___ Study text ___
Christmas is over. How was it? Good. Fine. Okay. Holidays truly aren’t that great. I find myself with huge expectations and dreams which simply turn into moments of letdowns and the realizations all expectations were unrealistic. So I expected nothing. Absolutely, positively nothing. Your dreams don’t get shattered if they don’t exist.
The grandbaby had an amazing Christmas which is all that matters. I agreed to invite my parents over at that last minute Christmas Eve. The in-laws declined coming at the last minute also which was great. Less hassle. Less fake perfectionism. The kids and grandbaby opened their gifts from my family. Then I silently wished they’d leave. Until my mom turned into her typical gossiping self. She’s just rude and has to talk about how great she is – I cut her off and said she should really mind her own business. (She lives like a f’ing hoarder but was telling my husband about someone else’s dirty clothes she washed for them. For real.) She rolls her eyes and continues and I again said hey, enough. I’m telling your husband. Well, now your not. You’re being rude and it’s time for you to leave. This. This is why I don’t invite you. I guess my daughter followed her upstairs and when my mom started in on something else she jumped in and said this is why we don’t tell you private stuff. My mom insisted people did. Daughter says – Thats why you only just found out I was 22 weeks pregnant while at the grocery store? And – Boom – Parents left.
___ Supplied material ___
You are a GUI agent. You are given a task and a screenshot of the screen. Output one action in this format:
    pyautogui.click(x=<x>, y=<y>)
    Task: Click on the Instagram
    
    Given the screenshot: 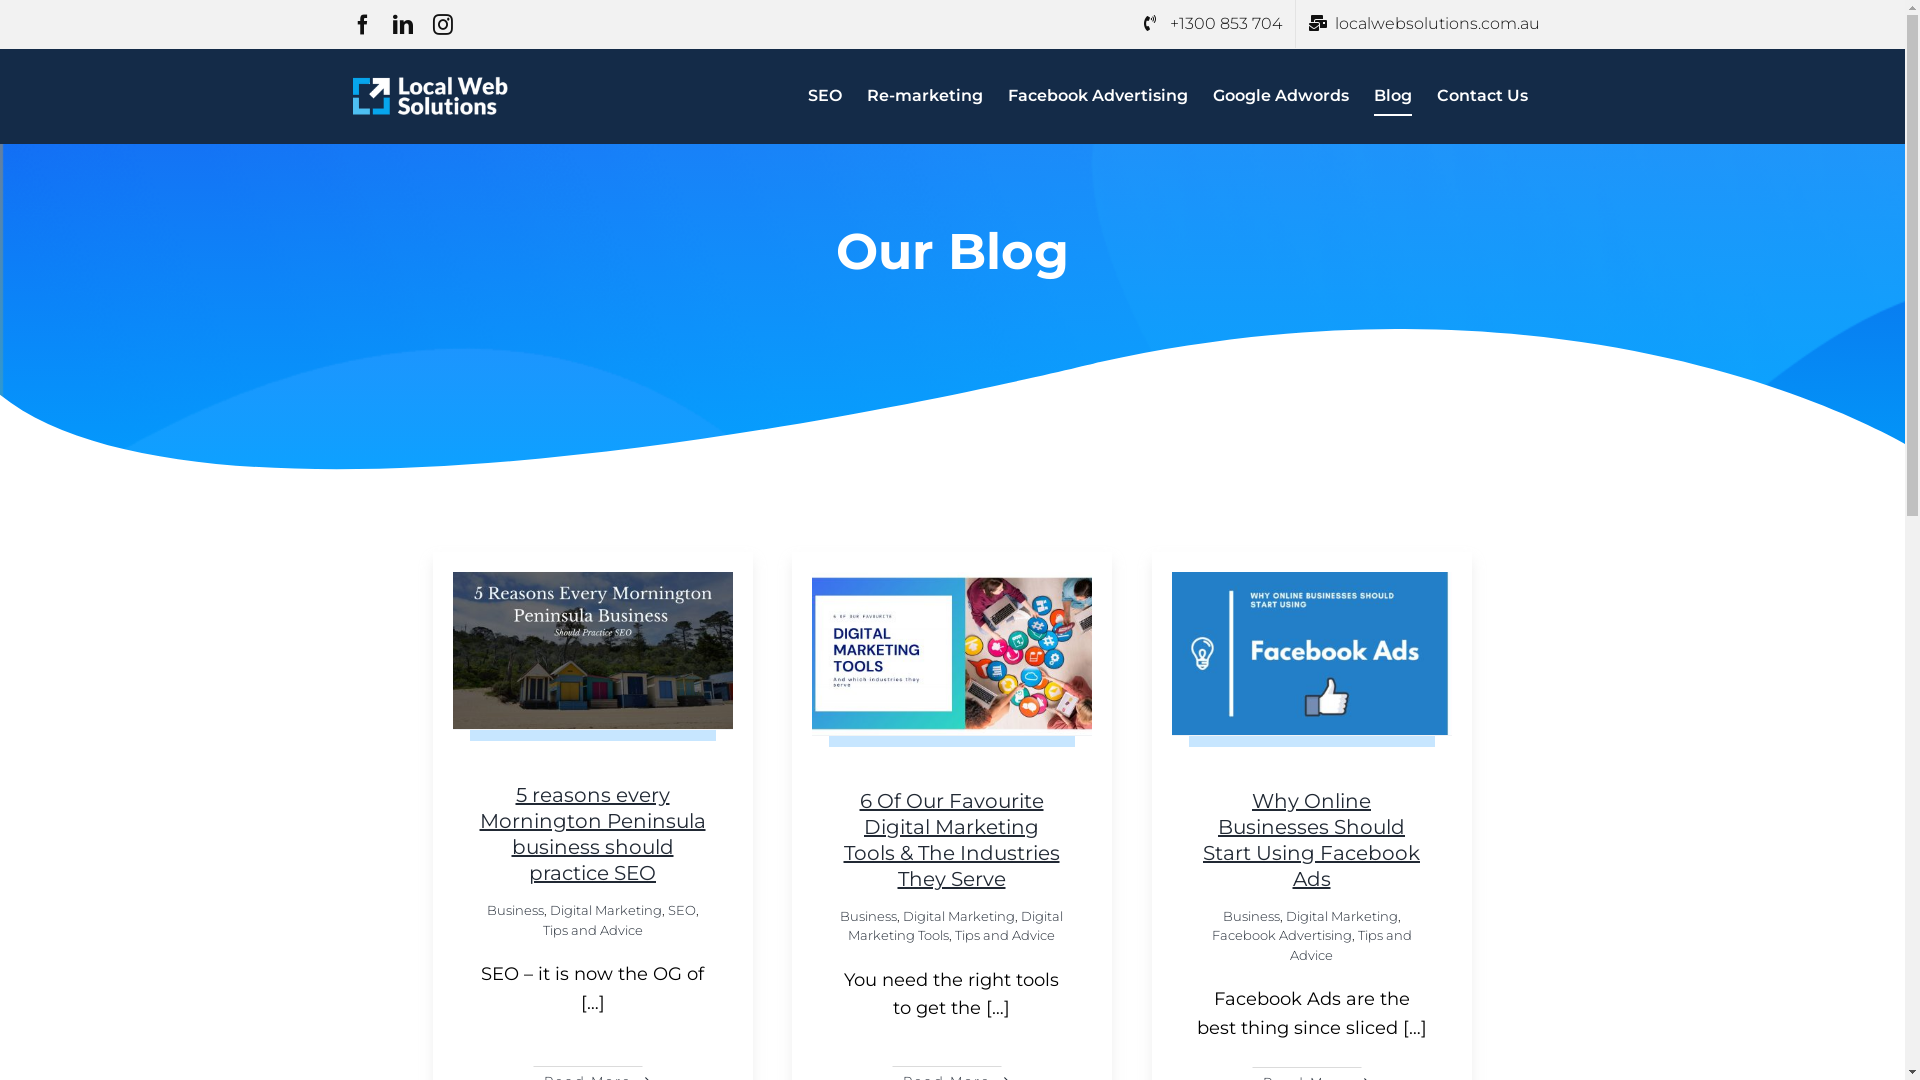 What is the action you would take?
    pyautogui.click(x=442, y=25)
___
Answer these questions about the Christmas post:
1. What did the writer expect from the holidays this time?
2. Who declined to come at the last minute?
3. How far along in her pregnancy was the daughter when the mother found out?
These lines are separate material and have no connection to the Christmas post.

◆ Completed exercise ◆
1. Nothing at all.
2. The in-laws.
3. 22 weeks.